More Tickets = More Pizza = Controversy

Connecticut’s state police union is angry over a memo, obtained by News 8, that encourages troopers in the Bethany barracks going on a ticketing spree Friday to beat other barracks and win pizza.

The email, from Lt. Anthony Schirillo, challenges troopers to write 350 tickets or more during a 24 hour window starting at 12:01 a.m. Friday. The shift with the most tickets gets pizza, another message said.

“This is not a joke or a game,” State police spokesman Lt. J. Paul Vance said. “It’s a troop commanders’ attempt to stimulate his personnel to enhance highway safety and this goes on all across the state. You will see enhanced enforcement as we continue along in the spring months.”

“Troopers are expected to do their job,” union president Andrew Matthews said. “We will do our job, but we don’t need to be told we need a certain number of tickets within a specified period of time.”

The state police union calls it ticket blitzing — Connecticut trying to make money off of enforcement.

“And by definition under statute a quota is a specific number of infractions or summonses within a specified period of time and that is what the email said,” said Matthews.

Which is illegal under that statute. Lt. Vance says it’s not a quota. Rather, it’s a way to motivate troopers to enhance highway safety. He says it’s something state troopers do every Spring.

“Even last week we had a [Department of Transportation] worker killed on our highways just doing his job,” Vance said. “We had troopers down in Bridgeport make two stops of people going over 100 mph. Not only were they motor vehicle stops for speeding, but they resulted in a convicted felon with a gun and another individual with narcotics and narcotics money.”

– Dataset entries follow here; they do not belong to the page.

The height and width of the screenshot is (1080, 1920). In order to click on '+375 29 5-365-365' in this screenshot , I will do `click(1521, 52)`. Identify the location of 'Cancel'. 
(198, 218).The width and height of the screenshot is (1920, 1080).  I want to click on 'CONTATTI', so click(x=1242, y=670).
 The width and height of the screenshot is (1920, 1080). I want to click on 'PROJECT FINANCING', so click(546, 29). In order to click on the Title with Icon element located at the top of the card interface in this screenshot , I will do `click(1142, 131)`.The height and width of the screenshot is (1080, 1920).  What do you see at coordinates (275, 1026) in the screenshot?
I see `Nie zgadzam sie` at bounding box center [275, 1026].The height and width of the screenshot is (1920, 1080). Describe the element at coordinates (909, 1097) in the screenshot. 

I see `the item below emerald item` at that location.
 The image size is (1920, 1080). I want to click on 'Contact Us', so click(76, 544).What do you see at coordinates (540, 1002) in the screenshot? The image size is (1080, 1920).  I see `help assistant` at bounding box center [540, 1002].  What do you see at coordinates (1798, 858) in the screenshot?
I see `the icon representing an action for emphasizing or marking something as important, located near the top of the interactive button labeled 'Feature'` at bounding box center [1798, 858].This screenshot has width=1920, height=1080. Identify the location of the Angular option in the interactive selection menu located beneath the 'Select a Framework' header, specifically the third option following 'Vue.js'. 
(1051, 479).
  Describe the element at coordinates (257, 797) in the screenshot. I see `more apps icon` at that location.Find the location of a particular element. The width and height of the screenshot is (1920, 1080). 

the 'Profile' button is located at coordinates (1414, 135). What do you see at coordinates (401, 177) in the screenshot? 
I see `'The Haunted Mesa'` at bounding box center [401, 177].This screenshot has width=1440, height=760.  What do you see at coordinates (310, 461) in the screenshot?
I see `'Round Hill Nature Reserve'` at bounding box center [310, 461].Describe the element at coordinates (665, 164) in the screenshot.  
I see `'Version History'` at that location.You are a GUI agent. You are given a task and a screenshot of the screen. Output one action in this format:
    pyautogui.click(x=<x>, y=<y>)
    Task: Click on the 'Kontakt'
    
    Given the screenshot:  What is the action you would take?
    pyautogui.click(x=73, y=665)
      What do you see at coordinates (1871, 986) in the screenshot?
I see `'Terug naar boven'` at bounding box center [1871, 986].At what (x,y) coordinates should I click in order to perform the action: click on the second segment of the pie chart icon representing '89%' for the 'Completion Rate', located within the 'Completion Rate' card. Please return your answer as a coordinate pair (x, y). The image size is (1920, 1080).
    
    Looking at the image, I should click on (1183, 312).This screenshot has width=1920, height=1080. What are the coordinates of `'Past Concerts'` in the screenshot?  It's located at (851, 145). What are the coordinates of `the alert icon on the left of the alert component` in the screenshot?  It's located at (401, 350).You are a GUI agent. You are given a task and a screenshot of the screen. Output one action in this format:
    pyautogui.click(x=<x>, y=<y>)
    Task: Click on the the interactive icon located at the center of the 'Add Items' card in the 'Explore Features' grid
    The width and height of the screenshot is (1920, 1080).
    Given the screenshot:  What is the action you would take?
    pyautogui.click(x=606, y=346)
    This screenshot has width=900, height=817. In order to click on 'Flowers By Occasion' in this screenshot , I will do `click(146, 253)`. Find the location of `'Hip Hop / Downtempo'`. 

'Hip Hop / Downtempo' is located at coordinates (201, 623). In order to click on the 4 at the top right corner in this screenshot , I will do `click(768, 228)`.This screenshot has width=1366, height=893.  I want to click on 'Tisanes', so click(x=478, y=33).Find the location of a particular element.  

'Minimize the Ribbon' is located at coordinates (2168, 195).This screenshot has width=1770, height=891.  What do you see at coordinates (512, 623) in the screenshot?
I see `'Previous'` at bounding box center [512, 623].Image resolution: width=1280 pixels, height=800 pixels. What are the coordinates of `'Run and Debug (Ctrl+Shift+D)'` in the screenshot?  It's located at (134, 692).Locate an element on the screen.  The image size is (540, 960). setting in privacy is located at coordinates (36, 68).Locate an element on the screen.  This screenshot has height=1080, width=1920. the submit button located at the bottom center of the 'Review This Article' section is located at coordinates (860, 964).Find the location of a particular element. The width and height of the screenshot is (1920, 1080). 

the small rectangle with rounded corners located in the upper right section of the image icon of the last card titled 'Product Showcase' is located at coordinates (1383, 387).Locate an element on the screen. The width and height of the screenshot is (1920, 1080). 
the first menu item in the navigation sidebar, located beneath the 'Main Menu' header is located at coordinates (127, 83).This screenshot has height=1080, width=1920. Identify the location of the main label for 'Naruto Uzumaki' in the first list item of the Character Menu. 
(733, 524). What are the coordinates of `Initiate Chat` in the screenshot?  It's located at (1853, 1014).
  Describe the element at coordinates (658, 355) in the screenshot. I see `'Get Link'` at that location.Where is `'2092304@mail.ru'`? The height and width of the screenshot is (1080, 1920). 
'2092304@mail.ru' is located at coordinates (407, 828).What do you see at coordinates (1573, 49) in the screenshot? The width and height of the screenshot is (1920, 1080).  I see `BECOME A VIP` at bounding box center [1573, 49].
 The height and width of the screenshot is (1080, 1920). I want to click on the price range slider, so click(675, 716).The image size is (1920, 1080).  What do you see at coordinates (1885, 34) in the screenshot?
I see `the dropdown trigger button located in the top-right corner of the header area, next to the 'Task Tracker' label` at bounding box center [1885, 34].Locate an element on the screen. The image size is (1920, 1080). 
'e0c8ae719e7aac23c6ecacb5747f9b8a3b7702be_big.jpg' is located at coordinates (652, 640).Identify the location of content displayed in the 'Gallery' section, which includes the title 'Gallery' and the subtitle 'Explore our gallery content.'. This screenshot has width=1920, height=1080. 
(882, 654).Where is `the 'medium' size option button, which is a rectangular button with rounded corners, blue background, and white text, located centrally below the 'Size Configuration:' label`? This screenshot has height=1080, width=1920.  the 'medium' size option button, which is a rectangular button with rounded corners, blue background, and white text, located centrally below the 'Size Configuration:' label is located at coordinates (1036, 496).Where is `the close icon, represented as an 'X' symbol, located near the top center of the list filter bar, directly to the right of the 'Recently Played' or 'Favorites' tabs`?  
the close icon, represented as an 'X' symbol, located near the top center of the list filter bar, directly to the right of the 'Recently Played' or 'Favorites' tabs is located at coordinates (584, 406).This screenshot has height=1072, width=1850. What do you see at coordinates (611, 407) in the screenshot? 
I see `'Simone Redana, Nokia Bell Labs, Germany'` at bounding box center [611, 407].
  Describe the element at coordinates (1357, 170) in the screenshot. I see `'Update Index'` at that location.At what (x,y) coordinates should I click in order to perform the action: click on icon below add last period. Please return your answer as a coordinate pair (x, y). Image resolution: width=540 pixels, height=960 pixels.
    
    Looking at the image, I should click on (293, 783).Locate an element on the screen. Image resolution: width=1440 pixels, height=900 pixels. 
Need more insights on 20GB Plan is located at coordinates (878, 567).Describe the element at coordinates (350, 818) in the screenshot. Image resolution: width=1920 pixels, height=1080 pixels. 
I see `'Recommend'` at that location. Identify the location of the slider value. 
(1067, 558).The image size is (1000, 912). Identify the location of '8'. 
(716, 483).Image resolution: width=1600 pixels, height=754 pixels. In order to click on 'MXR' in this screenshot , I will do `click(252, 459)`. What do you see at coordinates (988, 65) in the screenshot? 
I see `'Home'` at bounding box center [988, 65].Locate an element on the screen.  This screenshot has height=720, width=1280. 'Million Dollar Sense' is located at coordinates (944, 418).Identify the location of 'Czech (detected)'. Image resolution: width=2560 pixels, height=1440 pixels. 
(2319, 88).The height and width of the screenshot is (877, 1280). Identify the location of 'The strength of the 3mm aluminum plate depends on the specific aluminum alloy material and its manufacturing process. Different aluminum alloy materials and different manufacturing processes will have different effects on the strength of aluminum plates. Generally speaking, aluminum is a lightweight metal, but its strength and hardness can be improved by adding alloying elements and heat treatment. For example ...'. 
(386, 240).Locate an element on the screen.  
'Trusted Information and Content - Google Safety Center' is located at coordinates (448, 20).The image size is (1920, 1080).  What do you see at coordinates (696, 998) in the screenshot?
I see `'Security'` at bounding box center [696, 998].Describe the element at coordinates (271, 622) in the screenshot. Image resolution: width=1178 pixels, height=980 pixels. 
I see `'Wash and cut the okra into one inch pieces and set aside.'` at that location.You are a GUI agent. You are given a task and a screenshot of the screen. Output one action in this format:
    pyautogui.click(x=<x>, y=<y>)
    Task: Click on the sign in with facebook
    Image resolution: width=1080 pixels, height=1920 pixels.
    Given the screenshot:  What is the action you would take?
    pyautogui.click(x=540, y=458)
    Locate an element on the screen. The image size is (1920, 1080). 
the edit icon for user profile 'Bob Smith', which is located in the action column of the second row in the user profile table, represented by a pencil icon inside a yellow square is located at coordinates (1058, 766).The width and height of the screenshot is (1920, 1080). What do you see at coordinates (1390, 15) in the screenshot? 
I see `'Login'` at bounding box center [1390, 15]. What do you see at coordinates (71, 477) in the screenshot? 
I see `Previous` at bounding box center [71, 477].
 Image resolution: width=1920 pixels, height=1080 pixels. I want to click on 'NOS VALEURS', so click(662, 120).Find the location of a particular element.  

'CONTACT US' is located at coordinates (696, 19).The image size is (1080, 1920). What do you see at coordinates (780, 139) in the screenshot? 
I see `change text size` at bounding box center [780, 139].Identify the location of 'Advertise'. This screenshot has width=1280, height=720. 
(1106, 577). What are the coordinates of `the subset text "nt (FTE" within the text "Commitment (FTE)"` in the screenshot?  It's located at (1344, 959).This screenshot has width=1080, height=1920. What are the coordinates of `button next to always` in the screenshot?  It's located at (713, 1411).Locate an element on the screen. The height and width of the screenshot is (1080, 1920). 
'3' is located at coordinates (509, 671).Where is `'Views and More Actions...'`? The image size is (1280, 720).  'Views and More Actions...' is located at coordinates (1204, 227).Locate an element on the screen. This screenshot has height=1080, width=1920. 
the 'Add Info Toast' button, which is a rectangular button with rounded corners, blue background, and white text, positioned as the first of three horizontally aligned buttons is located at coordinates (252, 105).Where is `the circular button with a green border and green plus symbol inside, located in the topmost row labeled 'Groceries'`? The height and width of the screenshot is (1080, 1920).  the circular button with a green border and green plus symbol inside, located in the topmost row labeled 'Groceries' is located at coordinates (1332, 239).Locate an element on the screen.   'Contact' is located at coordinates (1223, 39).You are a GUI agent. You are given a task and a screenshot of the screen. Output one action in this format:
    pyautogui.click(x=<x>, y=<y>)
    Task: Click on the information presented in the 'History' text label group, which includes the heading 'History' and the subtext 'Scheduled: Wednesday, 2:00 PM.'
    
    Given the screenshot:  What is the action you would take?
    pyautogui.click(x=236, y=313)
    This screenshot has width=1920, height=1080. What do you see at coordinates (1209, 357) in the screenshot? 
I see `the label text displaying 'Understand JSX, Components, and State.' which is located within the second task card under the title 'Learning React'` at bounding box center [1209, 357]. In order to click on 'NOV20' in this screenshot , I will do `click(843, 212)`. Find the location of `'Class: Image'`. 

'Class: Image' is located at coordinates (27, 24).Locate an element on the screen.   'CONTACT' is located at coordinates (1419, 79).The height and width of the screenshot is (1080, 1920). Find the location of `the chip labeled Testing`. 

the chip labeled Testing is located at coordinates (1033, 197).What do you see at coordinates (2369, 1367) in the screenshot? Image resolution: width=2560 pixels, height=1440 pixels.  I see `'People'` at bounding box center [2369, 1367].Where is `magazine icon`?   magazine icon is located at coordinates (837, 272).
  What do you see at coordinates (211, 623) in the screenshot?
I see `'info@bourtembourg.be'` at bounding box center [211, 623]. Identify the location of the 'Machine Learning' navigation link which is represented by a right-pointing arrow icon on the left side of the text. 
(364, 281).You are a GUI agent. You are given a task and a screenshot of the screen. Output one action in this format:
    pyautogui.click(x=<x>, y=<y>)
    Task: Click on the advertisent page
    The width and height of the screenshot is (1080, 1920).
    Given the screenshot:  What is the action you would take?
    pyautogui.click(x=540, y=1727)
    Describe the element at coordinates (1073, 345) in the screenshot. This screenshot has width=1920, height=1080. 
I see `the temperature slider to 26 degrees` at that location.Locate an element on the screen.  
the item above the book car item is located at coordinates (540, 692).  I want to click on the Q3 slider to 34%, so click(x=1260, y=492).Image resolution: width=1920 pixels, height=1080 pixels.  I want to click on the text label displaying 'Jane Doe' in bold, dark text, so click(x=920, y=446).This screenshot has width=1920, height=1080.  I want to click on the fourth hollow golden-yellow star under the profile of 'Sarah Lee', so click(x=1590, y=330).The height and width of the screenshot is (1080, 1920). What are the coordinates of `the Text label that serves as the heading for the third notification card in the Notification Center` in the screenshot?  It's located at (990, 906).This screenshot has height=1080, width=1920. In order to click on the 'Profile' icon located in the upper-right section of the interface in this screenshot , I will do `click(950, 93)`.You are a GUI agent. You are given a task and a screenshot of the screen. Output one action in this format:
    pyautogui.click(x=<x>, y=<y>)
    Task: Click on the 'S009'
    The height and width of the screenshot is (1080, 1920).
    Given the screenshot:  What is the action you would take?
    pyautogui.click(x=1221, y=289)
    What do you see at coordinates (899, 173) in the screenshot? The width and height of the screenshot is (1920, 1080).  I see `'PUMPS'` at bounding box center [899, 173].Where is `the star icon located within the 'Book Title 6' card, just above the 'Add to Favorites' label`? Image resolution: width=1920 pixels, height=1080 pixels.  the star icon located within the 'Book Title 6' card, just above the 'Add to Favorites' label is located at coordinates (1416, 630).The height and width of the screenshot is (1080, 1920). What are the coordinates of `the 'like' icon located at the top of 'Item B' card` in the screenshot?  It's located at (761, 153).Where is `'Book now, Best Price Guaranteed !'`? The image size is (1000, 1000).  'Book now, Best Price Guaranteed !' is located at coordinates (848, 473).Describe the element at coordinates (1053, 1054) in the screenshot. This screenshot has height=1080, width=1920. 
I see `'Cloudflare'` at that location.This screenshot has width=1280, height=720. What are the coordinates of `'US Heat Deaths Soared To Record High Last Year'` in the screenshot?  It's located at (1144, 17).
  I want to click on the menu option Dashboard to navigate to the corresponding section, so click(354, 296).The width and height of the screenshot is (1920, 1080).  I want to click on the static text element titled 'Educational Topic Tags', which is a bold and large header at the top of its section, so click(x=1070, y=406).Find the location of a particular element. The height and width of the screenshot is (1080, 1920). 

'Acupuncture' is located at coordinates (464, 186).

Is the memo motivational or revenue?

“Whether it’s motivational or a quota, it’s disturbing to us because at a time when the taxpayers are out of work ’cause they’re unemployed, or gas is $4 a gallon and unemployment is like around 9%, now is not the time to be just issuing tickets to generate revenue,” Matthews said.

“This is not a quota. Troopers have discretion,” Vance said.

“There is nothing more difficult for a Connecticut state trooper than to stop a family — a husband, a wife, a couple of children in the back — for a motor vehicle violation, and hand that family a $275 ticket for violation of the rules of the road. But we look at that family and hope that we have saved a life.”